There is a BEAUTIFUL scene in the British series “Call the Midwife” which illustrates the essence of what I’m talking about. A clumsy new midwife named “Chummy” who has barely passed her qualifying exams experiences her first professional clinic day. An obstetrician has been called to this clinic (run by nuns) in London’s East End (circa 1950’s) to assess a case of a woman whose pelvis has been deformed by rickets. She has lost four previous babies at term due to severely obstructed labours. Now with the National Health Services, she gets the opportunity to have a Cesarean this time, and the only shot at having a live baby. The doctor is explaining the woman’s rickety pelvis to Chummy, going over all this technical stuff, looking at his x-rays, not tuned in at all to the fact that this mother is looking terrified and grieving. He is very excited about the opportunity this poverty stricken woman gets to birth by Cesarean at a hospital and is kind of carried away with the details. He’s a lovely man, he is just doing his clinical job and is not at the moment “tuned in”. Chummy very clearly is, and has her eyes on the lady the entire time. You can just feel the solid, grounded compassion she starts exuding as she keeps eye contact. The mother bursts into tears over her lost babies, apologizing for her emotional state. The doctor looks uncomfortable and sheepish about the tears. Chummy takes her hand and gets close, and weaves a web of calm and safety around her, honouring her experience and her emotions. She explains how wonderfully safe this mother is in this excellent doctor’s hands, that this is a new baby and new experience, and that everything is going to be okay. For all her lumbering ways and technical shortcomings, there is authority in her emotional presence. The doctor takes her aside and tells her that she is a WONDERFUL nurse midwife, because she has provided one of the most valuable things to her patient, which is a sense of safety and trust.

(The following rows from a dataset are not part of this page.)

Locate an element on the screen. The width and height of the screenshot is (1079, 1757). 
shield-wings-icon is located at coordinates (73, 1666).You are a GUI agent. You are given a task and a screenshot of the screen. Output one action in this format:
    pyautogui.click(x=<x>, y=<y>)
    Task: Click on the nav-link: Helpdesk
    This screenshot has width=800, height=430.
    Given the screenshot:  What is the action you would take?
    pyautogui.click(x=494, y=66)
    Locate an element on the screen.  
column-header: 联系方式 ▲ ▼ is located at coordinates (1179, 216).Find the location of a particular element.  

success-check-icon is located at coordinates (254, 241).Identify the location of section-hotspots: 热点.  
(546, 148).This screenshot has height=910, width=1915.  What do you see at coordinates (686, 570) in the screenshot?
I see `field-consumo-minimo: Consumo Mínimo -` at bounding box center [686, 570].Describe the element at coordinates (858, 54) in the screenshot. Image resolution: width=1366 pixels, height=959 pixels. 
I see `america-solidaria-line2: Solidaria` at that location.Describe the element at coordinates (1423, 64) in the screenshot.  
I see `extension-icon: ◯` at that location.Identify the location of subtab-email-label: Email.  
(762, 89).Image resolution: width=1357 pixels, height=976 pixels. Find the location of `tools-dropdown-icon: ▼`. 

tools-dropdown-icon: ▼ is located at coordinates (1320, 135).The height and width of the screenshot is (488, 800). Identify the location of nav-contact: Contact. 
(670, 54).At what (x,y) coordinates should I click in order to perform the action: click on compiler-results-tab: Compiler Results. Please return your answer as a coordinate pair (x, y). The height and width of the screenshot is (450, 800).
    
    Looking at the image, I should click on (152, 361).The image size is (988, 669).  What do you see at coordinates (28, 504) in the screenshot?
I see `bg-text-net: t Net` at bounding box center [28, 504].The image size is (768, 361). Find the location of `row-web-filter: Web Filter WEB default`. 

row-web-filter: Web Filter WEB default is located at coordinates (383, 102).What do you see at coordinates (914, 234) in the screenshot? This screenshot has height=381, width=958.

In my humble opinion, THAT type of doula skill is the most important to develop…excellent touch, verbal, and energetic communication and environment monitoring. And you don’t even have to write it on your CV!

Doctors, nurses, and midwives are often reminding themselves to “sit on their hands” to allow the birth process to unfold optimally without unnecessary intervention. Doulas must be careful of this too. Remember, we are not “Do-las”, which entails bustling around all efficiently, spouting our street creds, getting the job done with an agenda, and owning “successes”, but “Doulas”, who inform, nurture, honour,and support in the unique way each situation calls for…with presence, insight, grace, and love.